若蘅聽了倒是有些欣慰:“武林畢竟隱在世間,哪有巍巍皇權賜予下的名聲來得風光。”

柳若蘅說的是事實,林堃遠一時有些語塞。

若蘅見堃遠麵色有些失落,接著道:“就算我肯低調,也有人怕我擋了他的青雲路吧。”

林堃遠聽聞,心裏慢慢思度著,將才剛碾好的茶末放入羅盒中細細篩著,然後舀了兩大瓢水裝進鍑中道:“瓶崖的山泉,不知配露芽味道如何。”

“隻要是二郎煮的茶,味道都是絕好的。”

堃遠一邊嘴角勾起,露出一絲細微的苦笑。

若蘅看著鍑中的水,徐徐道:“事情若隻衝著我便好,怕隻怕還會衝著阿兄阿嫂,甚至整個霓雀莊。幸而沒有傷著維兒,倘若傷著他,我是斷斷不能原諒自己的。”

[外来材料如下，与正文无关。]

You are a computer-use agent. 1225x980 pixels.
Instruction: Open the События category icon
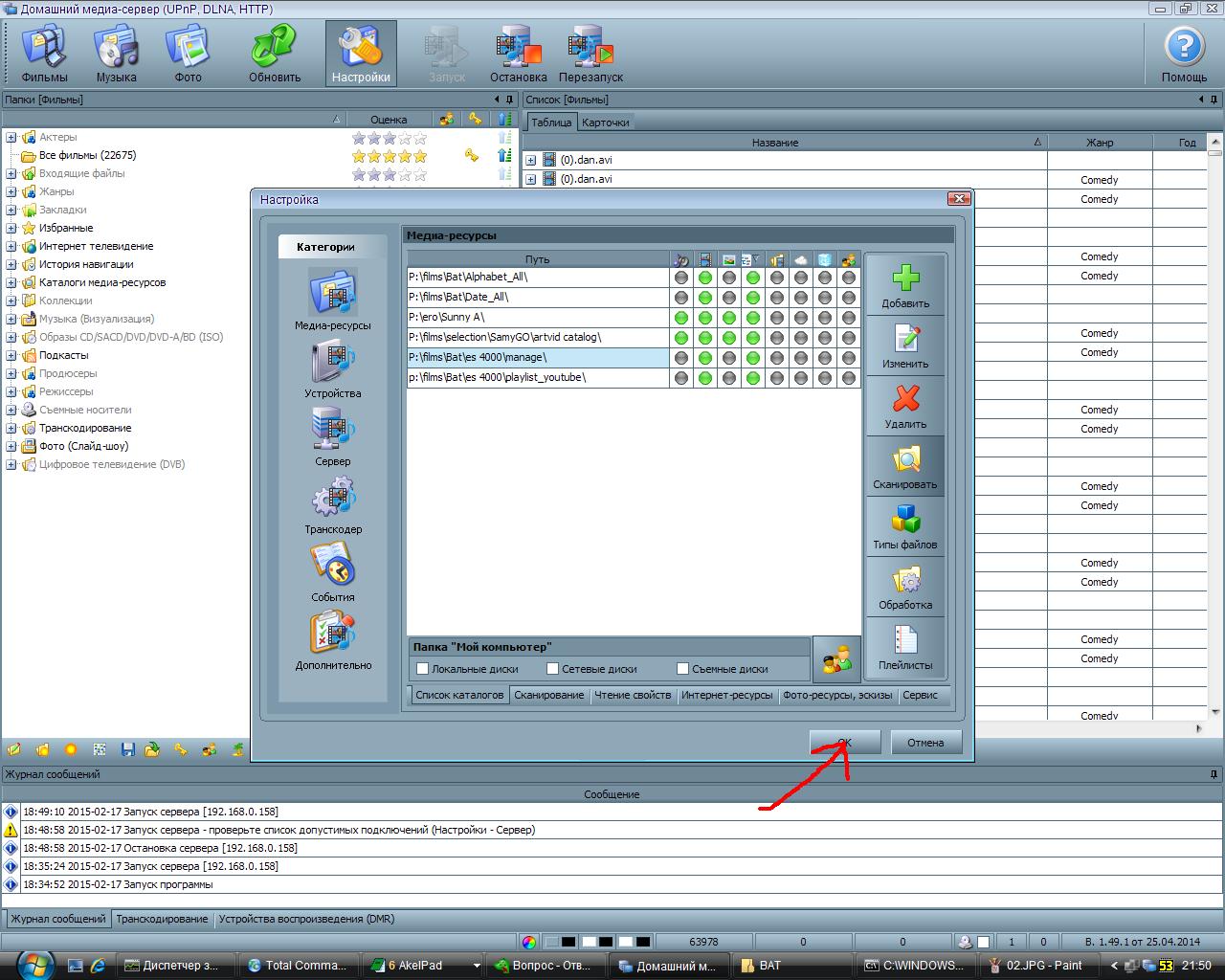[332, 567]
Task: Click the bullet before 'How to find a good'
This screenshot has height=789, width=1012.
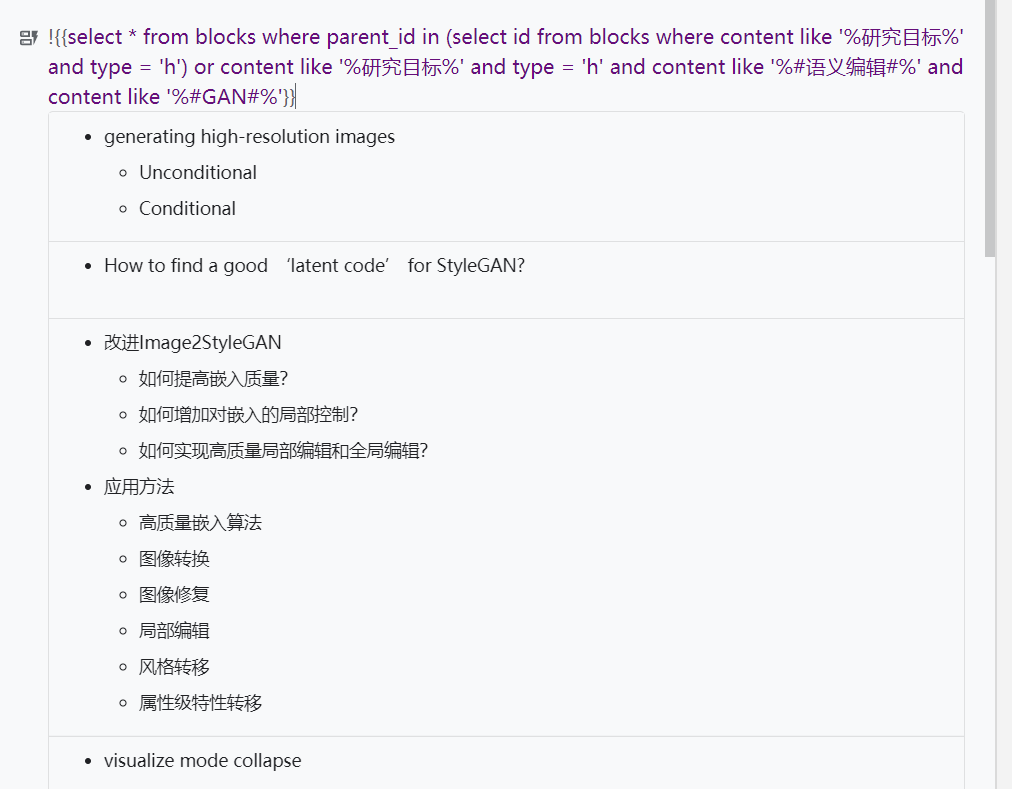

她知道,如果不是當初自己任性,惦記著什麼“願得一人心、白首不相離”的癡念,如今早已與林二郎成婚,花鳥使再跋扈,再不近人情,也得顧著皇家的顏麵,不至於會引來今日橫禍。當下,是她自己給了花鳥使機會,給了他人傷害家人的理由,她總算是明白阿兄為何要與成昭遠結這樁姻親。商賈之家,哪怕再富裕,於朝廷,皆是藤蘿係甲,一旦對上,便風雨飄搖。商賈之間,隻有互相扶持,才可立於一方之地。但是現在,她不能為了自己和霓雀莊的安全,把風險再疊加給霈澤莊。更何況,林堃遠在朝花樓的一夜,時常盤旋在自己的腦中,雖然總覺得哪裏有些奇怪,但如今,趕鴨子上架的事情,她自己也不會甘做那隻“鴨子”。

堃遠嘴角揚起一抹微笑,看著她道:“六年前,勺水岸邊,獨挑大漢,卻被馬兒摔在雪地;三個月前,薊州救人,又差點被人投了毒,他們若隻衝著你,我還著實有些擔心呢。”

柳若蘅想起那日轎廂裏林堃遠說的“故人”,抬頭問道:“六年前到底發生了什麼?”

“我就在那裏。”

若蘅驚異,仿若自己聽錯了:“那日究竟發生了什麼?”

她記得那日竹煙蘋,他如青鳥輕落簷上,清風蘭雪,獨立天地,像極了那日雪地裏乍現的少年郎。那時她沒敢多想,而如今,那份焦急、那份目光裏的清亮……還有腰間的玉頩長簫……那陸茂玄又是誰?

鍑中的水輕輕地吐起水泡,堃遠往裏稍稍加了些鹽:“燕子經年夢。我和頃寒在勺水邊下棋,誰知就遇上了一個女俠客。”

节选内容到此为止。